What the exercise asks:
The answer must consist of every line from the data that holds "card".

Data:
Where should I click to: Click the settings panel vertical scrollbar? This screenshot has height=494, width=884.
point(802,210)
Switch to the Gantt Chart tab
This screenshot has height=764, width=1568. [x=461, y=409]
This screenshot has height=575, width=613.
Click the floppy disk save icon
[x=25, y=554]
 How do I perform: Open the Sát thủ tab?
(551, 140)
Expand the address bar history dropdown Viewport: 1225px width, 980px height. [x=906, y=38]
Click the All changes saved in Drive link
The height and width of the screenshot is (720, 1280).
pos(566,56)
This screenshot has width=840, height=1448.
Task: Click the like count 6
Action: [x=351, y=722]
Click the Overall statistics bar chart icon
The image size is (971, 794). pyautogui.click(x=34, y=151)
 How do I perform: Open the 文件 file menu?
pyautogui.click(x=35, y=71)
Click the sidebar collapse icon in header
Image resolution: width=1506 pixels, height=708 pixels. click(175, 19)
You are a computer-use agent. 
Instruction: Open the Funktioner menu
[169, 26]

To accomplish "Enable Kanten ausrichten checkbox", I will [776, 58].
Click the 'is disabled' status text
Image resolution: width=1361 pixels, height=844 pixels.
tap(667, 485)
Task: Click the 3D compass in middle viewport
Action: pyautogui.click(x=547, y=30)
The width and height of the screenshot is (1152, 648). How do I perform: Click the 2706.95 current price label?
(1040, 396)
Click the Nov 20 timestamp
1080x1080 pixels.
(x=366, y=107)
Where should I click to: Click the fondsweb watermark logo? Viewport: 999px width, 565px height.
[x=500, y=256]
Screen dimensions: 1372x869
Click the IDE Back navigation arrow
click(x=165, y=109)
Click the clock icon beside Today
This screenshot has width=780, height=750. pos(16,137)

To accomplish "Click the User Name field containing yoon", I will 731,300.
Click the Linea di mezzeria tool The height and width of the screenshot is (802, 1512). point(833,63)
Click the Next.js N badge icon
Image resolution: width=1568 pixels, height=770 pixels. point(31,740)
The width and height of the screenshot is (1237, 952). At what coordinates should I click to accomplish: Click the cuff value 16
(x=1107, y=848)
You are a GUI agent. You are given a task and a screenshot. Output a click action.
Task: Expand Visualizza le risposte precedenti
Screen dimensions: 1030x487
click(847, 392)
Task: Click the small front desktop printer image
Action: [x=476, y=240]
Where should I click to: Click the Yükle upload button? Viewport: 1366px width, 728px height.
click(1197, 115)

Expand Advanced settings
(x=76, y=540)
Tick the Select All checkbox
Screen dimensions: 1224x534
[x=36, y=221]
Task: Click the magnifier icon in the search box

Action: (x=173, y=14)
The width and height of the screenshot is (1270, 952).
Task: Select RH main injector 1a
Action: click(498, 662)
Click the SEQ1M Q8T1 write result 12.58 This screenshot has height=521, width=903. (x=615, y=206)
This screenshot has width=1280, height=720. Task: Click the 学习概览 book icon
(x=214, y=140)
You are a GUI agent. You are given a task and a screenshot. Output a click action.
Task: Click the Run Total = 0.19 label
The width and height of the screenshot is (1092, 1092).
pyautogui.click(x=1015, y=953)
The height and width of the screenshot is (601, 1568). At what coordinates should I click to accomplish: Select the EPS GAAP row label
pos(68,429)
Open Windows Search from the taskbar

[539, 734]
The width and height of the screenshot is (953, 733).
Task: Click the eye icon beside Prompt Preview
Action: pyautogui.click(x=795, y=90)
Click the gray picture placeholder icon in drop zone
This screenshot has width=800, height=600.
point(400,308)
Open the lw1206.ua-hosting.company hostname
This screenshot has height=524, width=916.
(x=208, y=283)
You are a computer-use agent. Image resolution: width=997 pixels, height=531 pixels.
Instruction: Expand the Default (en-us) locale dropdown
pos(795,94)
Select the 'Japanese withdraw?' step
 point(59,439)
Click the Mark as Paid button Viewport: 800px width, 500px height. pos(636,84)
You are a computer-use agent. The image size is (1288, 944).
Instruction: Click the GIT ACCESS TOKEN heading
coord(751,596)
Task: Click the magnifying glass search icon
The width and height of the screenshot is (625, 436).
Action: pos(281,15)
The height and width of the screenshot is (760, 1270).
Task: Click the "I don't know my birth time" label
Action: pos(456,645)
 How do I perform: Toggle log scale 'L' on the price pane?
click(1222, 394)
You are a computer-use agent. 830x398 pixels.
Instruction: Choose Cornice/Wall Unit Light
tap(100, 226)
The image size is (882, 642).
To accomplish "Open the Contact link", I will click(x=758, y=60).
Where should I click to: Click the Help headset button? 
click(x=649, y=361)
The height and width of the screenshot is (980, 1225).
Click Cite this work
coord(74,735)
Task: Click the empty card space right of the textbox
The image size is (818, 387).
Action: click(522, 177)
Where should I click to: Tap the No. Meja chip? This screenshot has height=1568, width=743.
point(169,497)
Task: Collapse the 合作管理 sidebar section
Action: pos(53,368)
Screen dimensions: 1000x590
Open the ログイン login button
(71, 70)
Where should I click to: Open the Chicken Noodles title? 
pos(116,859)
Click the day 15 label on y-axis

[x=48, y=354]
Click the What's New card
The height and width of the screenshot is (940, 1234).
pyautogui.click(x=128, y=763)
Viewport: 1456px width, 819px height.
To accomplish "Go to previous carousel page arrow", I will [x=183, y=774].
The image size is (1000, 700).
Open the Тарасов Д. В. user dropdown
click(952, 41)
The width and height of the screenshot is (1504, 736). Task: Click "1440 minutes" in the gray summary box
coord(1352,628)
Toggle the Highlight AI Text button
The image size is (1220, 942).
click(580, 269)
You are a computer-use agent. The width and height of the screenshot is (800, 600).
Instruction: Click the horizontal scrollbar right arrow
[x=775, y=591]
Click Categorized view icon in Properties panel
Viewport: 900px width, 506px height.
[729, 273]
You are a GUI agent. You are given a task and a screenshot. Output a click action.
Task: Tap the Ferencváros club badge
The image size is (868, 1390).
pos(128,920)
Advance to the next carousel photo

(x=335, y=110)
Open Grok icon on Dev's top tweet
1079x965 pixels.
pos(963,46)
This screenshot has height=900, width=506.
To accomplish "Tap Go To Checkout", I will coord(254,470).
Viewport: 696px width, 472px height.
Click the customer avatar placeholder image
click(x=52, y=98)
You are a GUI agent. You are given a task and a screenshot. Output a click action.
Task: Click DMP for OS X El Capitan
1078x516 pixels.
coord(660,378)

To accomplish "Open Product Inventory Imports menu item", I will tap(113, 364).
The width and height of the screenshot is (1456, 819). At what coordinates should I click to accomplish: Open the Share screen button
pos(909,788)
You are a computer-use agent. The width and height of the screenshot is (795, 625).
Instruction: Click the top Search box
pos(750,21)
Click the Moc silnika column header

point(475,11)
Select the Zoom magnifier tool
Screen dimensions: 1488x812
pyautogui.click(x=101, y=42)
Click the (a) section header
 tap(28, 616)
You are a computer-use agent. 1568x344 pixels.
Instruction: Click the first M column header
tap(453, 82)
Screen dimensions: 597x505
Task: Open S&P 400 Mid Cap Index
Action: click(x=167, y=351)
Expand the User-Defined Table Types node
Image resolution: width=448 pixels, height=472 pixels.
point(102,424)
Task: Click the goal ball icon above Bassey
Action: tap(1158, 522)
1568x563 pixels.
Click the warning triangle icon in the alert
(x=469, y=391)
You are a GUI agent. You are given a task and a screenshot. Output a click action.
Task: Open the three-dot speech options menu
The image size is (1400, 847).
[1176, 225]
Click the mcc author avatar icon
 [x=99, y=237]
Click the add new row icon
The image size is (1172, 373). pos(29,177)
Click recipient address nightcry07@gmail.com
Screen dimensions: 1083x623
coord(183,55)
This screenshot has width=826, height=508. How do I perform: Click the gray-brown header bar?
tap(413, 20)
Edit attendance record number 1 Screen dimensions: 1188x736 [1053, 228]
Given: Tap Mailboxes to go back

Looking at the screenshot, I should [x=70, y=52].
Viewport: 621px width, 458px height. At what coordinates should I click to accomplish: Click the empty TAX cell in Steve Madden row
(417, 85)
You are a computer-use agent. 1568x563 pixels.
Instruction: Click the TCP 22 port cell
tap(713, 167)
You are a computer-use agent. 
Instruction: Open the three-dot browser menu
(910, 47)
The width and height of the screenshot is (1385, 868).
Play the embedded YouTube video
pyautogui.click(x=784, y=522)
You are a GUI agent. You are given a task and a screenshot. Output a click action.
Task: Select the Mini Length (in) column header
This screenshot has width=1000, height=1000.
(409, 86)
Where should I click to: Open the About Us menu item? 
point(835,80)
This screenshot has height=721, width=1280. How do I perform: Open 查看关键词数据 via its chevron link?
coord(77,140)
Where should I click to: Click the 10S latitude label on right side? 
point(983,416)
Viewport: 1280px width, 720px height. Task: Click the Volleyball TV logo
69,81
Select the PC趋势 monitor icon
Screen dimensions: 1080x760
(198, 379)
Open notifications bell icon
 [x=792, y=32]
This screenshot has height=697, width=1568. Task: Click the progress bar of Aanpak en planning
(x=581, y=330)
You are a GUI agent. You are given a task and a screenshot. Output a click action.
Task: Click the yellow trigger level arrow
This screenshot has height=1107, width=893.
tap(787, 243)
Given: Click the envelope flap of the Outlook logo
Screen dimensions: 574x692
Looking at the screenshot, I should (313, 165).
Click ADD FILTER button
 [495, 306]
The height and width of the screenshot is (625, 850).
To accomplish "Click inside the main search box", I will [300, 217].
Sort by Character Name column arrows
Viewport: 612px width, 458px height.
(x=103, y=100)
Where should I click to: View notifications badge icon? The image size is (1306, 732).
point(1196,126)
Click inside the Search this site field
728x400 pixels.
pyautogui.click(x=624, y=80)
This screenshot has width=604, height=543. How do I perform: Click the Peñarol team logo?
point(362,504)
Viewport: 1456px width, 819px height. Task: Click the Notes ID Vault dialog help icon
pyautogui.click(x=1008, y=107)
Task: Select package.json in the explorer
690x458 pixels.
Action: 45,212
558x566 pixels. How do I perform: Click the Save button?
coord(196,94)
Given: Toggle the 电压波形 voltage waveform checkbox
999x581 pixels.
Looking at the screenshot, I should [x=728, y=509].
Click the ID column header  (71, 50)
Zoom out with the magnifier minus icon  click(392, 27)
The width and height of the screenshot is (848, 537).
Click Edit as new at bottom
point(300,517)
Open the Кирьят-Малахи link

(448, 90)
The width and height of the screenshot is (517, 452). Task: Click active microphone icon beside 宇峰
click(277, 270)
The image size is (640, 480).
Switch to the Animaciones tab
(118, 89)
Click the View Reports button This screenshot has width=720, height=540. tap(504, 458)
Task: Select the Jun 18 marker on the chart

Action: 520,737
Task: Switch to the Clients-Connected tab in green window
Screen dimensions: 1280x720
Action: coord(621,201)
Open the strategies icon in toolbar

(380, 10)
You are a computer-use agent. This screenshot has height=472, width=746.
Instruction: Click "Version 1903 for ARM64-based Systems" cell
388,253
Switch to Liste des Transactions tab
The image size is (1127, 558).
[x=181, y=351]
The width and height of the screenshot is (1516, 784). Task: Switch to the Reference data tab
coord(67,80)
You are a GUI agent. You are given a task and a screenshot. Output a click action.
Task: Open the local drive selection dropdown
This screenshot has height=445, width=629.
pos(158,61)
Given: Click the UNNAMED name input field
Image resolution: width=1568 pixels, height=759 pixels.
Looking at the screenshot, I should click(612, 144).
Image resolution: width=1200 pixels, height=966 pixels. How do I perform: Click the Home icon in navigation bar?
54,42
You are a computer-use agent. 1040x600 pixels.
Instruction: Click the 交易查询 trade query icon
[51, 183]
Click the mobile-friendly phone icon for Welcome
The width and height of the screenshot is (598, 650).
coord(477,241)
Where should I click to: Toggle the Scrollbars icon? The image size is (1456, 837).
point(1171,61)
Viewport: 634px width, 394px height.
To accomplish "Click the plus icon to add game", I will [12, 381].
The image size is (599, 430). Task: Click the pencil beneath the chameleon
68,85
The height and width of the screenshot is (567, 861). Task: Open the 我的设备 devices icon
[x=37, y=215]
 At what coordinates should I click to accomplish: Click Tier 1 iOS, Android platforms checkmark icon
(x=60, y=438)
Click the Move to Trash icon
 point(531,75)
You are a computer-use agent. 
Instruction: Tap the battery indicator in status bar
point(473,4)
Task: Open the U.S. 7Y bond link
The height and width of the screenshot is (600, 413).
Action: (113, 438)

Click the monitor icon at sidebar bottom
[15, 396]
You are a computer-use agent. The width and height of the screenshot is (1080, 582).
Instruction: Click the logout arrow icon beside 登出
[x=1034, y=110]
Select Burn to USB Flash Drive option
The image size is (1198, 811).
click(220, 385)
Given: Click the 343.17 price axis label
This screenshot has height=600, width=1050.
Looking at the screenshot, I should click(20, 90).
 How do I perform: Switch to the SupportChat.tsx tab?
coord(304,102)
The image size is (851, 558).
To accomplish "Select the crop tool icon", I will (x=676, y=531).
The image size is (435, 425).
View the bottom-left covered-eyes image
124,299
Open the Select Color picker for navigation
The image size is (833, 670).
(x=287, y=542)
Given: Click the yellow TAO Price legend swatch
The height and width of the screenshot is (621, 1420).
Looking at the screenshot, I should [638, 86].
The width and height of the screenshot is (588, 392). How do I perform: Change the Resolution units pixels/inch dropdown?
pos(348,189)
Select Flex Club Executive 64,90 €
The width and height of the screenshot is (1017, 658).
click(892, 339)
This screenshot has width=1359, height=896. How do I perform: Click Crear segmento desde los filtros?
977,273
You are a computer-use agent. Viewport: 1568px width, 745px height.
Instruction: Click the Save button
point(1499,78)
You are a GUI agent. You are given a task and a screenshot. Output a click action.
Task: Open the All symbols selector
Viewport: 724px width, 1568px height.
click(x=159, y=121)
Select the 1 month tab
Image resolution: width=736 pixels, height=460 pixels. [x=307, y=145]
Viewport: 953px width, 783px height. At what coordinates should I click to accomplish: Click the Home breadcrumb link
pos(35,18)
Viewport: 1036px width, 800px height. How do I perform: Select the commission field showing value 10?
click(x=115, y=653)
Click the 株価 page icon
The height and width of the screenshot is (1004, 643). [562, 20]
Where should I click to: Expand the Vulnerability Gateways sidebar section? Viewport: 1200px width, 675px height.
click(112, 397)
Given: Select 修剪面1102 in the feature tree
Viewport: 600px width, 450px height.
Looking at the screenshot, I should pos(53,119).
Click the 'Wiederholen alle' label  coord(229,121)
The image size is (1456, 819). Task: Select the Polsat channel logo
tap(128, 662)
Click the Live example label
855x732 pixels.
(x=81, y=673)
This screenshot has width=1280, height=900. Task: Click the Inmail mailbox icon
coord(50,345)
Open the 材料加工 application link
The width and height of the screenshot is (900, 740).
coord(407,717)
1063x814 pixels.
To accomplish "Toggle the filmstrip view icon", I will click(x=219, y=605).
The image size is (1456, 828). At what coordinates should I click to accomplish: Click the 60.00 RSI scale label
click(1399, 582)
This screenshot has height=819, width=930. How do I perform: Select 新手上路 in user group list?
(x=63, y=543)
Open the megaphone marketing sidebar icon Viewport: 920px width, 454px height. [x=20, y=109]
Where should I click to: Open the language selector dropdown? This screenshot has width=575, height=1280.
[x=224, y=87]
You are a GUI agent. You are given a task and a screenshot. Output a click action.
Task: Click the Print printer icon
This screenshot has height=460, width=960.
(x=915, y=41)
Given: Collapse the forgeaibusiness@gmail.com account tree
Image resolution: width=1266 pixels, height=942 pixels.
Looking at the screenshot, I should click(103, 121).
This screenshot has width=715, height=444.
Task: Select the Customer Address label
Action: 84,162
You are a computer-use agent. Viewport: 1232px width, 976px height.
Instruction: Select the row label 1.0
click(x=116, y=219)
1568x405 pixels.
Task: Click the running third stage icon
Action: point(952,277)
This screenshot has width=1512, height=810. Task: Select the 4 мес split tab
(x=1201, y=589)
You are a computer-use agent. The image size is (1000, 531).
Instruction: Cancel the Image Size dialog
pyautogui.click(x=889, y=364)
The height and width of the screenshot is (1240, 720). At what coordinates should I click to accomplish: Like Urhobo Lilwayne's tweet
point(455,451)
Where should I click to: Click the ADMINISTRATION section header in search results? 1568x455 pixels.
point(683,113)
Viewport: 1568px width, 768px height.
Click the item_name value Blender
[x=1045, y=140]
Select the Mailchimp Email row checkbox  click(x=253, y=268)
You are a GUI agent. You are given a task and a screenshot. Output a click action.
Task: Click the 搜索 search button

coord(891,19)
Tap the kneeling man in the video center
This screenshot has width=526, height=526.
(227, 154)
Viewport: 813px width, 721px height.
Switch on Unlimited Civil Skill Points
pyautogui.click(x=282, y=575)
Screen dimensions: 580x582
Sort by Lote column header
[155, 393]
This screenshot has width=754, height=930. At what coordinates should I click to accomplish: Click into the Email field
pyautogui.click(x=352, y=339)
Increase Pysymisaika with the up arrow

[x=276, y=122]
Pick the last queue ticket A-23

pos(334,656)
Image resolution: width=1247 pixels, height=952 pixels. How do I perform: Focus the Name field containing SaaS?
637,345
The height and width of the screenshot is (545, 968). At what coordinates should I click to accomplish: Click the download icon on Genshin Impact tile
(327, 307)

Exercise output:
Task: Click the empty card space right of the textbox
Click the What's New card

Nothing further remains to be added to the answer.